Elizabeth M Greene, assistant professor, Roman Archeology, Department of Classis, University of Western Ontario has been studying the role of women in ancient Rome, and it army. While in a museum studying plaster casts of the various scenes depicted on the column, she noticed something that seems obvious, but somehow has somehow escaped “legions” of scholars for so many decades.Listen
Women have always been thought to have had no official role in the activities of the Roman army.
For example, common soldiers were not allowed to marry.

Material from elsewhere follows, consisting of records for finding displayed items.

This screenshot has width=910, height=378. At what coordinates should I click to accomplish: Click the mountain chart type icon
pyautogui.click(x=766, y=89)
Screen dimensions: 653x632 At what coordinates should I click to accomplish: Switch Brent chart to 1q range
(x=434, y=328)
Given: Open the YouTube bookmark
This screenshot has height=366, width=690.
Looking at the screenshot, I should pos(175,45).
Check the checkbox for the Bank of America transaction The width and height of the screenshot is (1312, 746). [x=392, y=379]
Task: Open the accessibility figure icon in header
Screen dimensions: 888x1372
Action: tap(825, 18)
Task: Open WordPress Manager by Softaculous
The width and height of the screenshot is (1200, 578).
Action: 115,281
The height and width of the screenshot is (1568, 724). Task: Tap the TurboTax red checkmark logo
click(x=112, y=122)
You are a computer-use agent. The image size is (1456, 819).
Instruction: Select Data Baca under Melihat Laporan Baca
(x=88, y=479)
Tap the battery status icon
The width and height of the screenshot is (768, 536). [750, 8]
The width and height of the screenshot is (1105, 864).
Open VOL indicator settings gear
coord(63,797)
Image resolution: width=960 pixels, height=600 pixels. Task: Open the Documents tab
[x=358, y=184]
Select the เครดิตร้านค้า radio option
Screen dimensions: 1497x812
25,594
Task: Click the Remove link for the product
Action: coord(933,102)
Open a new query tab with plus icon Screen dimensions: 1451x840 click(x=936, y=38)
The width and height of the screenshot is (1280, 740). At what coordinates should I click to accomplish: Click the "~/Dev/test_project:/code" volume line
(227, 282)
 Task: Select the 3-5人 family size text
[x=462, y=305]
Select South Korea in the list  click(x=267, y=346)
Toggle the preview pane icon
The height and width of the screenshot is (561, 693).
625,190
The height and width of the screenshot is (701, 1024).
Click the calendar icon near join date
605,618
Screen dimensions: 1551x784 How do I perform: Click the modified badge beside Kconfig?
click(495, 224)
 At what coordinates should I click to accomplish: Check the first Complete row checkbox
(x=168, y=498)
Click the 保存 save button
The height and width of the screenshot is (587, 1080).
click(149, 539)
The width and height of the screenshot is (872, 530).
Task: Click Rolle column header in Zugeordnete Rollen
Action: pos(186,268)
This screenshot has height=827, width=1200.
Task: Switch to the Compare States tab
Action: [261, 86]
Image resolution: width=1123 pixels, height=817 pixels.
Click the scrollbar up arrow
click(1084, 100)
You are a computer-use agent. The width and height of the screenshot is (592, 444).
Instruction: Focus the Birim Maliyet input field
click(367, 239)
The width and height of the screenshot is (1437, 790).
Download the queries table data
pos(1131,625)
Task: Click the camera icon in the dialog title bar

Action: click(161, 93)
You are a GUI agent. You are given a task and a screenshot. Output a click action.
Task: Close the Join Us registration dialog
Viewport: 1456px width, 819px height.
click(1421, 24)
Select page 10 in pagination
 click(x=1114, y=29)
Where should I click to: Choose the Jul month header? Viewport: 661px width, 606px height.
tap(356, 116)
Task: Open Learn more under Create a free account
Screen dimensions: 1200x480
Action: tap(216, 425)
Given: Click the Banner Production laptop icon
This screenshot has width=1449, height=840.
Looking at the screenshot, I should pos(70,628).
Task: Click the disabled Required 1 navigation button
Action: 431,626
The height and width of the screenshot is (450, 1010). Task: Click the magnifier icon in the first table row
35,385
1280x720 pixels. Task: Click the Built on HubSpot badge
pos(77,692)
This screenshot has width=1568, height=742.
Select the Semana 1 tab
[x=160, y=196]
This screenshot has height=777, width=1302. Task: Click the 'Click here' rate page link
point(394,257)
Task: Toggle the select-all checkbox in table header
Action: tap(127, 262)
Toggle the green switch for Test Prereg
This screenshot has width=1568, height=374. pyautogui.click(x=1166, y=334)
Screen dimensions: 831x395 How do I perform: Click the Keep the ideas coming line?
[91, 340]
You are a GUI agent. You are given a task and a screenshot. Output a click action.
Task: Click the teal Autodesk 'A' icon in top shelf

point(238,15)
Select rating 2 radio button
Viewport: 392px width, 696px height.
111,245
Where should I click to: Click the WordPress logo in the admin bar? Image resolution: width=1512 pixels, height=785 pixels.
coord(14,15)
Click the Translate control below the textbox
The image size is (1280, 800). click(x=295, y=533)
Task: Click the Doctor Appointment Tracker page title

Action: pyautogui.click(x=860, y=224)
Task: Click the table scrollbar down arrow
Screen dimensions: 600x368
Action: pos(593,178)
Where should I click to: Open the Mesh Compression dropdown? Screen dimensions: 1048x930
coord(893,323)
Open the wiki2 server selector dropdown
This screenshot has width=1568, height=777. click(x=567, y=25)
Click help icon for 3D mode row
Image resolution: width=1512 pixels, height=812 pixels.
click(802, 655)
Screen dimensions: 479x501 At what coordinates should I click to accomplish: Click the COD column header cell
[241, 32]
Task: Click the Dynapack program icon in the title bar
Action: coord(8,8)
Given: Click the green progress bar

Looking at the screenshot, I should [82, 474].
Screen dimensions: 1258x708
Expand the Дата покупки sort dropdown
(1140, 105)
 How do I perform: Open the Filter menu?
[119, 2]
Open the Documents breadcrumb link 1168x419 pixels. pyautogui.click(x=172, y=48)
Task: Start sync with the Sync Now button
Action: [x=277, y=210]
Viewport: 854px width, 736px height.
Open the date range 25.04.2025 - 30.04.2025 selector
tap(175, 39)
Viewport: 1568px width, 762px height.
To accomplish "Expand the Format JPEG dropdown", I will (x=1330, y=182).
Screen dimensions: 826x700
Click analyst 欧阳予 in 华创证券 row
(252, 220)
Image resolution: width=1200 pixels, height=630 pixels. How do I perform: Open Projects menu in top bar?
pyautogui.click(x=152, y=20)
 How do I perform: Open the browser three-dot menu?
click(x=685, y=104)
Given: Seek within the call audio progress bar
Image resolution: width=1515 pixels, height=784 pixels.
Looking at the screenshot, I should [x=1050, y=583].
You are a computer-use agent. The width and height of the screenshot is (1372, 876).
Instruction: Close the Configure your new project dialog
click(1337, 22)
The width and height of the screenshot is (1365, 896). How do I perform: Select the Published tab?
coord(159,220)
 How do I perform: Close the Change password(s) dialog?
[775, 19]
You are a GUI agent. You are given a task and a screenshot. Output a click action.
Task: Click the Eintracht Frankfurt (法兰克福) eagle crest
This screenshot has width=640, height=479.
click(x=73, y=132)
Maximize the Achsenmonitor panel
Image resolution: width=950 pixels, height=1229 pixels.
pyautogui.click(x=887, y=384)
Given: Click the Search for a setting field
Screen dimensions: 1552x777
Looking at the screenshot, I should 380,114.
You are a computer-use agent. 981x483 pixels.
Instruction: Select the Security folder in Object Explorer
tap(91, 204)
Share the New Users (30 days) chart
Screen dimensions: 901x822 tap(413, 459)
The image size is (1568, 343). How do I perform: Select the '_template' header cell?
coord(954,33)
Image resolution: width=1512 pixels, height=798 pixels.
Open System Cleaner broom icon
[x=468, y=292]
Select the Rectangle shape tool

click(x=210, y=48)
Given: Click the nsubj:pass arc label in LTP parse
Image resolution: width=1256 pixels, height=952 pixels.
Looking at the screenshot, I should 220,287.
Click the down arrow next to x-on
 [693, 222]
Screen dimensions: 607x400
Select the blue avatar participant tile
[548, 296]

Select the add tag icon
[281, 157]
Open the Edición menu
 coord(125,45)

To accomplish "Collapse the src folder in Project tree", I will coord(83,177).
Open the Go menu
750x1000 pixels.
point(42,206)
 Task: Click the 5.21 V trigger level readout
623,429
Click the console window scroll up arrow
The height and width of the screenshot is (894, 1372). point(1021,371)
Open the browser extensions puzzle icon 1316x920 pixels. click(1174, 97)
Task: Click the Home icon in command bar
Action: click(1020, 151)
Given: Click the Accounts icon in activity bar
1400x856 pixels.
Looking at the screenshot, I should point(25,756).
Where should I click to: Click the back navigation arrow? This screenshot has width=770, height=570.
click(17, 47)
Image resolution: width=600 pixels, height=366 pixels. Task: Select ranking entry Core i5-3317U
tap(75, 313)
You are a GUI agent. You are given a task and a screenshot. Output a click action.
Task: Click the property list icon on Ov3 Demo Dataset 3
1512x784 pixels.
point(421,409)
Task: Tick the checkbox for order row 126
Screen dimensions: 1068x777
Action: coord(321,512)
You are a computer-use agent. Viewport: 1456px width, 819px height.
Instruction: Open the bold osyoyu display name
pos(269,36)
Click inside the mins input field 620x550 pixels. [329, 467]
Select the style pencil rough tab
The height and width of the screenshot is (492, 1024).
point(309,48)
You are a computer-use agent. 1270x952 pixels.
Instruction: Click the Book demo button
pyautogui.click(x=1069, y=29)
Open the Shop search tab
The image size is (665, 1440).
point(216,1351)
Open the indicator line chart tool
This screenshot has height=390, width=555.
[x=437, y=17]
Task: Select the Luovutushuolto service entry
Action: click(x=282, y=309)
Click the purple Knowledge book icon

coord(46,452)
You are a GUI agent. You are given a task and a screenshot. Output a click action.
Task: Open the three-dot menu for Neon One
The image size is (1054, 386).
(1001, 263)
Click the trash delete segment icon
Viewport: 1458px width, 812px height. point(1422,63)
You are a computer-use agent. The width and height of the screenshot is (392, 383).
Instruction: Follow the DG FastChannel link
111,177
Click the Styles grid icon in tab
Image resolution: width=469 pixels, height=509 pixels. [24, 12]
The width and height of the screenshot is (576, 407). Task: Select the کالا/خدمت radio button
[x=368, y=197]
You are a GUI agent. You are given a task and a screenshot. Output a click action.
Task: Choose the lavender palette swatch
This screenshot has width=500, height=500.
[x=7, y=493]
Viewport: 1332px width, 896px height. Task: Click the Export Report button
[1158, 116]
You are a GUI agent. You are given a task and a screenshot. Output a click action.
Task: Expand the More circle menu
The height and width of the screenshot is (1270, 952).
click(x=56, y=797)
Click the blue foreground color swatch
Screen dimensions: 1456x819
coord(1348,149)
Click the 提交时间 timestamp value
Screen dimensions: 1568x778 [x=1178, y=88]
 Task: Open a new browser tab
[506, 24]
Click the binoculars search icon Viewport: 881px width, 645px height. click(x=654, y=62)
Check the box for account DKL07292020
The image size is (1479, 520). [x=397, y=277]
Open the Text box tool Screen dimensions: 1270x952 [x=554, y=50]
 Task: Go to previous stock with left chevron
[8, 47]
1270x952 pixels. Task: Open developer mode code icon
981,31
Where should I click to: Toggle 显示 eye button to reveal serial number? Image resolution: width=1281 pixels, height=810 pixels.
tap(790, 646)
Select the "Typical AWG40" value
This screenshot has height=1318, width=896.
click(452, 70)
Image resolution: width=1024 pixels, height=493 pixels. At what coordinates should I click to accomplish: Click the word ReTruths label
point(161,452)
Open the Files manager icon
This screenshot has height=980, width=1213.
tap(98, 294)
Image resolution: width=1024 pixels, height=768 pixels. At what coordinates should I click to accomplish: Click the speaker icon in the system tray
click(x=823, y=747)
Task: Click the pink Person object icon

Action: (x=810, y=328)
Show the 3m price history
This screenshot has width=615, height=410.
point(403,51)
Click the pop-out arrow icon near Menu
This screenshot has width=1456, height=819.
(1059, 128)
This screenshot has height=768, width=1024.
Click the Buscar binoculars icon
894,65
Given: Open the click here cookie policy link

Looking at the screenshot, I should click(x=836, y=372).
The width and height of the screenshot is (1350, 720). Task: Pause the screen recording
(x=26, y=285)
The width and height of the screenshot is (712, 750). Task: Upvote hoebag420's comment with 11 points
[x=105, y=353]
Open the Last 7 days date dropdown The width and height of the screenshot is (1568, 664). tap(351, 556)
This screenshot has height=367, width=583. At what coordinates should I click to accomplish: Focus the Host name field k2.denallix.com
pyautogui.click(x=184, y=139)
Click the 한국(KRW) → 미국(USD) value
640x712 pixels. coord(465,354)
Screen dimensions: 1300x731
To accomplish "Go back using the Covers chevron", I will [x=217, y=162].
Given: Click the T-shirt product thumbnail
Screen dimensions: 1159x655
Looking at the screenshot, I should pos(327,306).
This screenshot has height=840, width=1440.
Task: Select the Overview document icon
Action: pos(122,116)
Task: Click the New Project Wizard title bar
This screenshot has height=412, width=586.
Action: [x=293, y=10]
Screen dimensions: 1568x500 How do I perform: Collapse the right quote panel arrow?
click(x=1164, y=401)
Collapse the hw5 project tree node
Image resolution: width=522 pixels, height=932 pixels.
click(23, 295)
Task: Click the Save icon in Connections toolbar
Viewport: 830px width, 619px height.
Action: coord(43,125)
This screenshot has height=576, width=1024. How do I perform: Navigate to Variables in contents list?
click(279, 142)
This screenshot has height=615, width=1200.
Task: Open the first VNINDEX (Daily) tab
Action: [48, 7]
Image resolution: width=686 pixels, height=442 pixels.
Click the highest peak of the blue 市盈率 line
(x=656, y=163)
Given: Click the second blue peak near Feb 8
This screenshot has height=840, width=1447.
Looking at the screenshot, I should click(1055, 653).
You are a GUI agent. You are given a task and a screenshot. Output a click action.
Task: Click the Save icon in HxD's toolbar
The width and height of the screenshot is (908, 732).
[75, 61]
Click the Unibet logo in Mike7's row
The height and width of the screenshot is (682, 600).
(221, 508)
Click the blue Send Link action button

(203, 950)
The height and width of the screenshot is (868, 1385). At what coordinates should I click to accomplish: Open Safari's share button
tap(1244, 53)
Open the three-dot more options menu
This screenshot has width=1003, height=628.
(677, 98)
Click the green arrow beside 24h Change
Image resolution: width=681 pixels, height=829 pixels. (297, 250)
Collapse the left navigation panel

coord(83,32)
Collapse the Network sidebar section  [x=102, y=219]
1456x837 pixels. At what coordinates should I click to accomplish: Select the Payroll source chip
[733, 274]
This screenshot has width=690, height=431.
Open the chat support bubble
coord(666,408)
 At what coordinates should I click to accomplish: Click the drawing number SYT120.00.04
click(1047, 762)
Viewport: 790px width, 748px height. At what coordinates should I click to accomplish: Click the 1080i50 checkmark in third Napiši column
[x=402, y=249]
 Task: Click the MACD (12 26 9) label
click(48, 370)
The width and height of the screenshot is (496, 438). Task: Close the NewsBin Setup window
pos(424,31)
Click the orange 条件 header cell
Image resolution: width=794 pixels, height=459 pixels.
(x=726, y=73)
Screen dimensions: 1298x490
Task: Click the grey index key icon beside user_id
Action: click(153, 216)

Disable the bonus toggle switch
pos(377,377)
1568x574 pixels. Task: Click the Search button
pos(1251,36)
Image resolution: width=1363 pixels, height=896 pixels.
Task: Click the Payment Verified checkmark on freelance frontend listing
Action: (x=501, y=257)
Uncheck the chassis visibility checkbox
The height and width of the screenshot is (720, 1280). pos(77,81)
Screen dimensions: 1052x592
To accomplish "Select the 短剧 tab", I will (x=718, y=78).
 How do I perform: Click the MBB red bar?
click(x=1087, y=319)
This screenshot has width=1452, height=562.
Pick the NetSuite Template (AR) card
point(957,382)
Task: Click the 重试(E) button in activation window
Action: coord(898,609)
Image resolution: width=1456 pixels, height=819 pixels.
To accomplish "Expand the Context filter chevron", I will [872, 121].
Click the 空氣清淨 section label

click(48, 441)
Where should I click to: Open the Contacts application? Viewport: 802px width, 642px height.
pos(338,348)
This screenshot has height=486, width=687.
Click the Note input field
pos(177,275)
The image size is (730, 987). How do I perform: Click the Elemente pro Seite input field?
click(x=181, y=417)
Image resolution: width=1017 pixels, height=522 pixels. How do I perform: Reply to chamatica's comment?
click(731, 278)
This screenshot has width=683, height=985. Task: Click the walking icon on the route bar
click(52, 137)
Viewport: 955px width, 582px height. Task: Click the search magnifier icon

While high ranking officers were allowed wives and families with them, it was again thought that they were relegated to remain behind the scenes.
Classical texts and scholarly studies of the Roman army also make very little mention of women.
In official ceremonies and religious rites however, boys, probably the sons of officers, were allowed to participate as assistants, holding the offerings.
Professor Greene, in studying the relief and particularly characters in scenes which had always been identified as boys, realized that six of them weren’t boys at all, but girls and women.
She says it could be simply a case of you see what you’re looking for, and it’s a detail most “military” scholars wouldn’t be seeking.
The professor at the university in London Ontario, who studies the Roman army and women’s roles, says these were probably wives and daughters of officers, and that women may have been more present that had previously been thought.
Recent discoveries at archaeological sites have turned up other evidence of women at camp sites, including things like shoes which clearly belonged to women.
In addition, almost half the plaques or “diplomas” given to provincial soldiers who had served 25 years with the army mentioned a wife and children.
Professor Greene says evidence indicates that there was probably a very large community that followed the army either established around its forts or following it on campaigns, with de-facto wives providing a number of services needed by the army.
This would especially be the case as stability in areas was established and actual towns evolved around forts.
Greene points out that the image of “camp followers” or prostitutes accompanying the army is very likely not nearly as prevalent as previously thought, whereas the presence of de-facto wives was in turn probably more prevalent, and that they would have had to work, providing services to augment the very low pay of their soldier/husbands.
In presenting her evidence to a major international gathering of archaeologists recently, it was agreed by all that there had been a long-standing misinterpretation, and that these were in fact women present during the campaign participating in the religious event.
She notes that because Roman Legions often engaged locals to augment their force, the army, and undoubtedly the surrounding support community connected to the soldiers, could be a fairly diverse, or “multi-cultural” as well.
She notes that as scholars continue to study and discover new things about Roman life, they are also continuing to discover how many aspects have come down through the centuries to either affect or are otherwise represented in present day situations, polical, social, and military.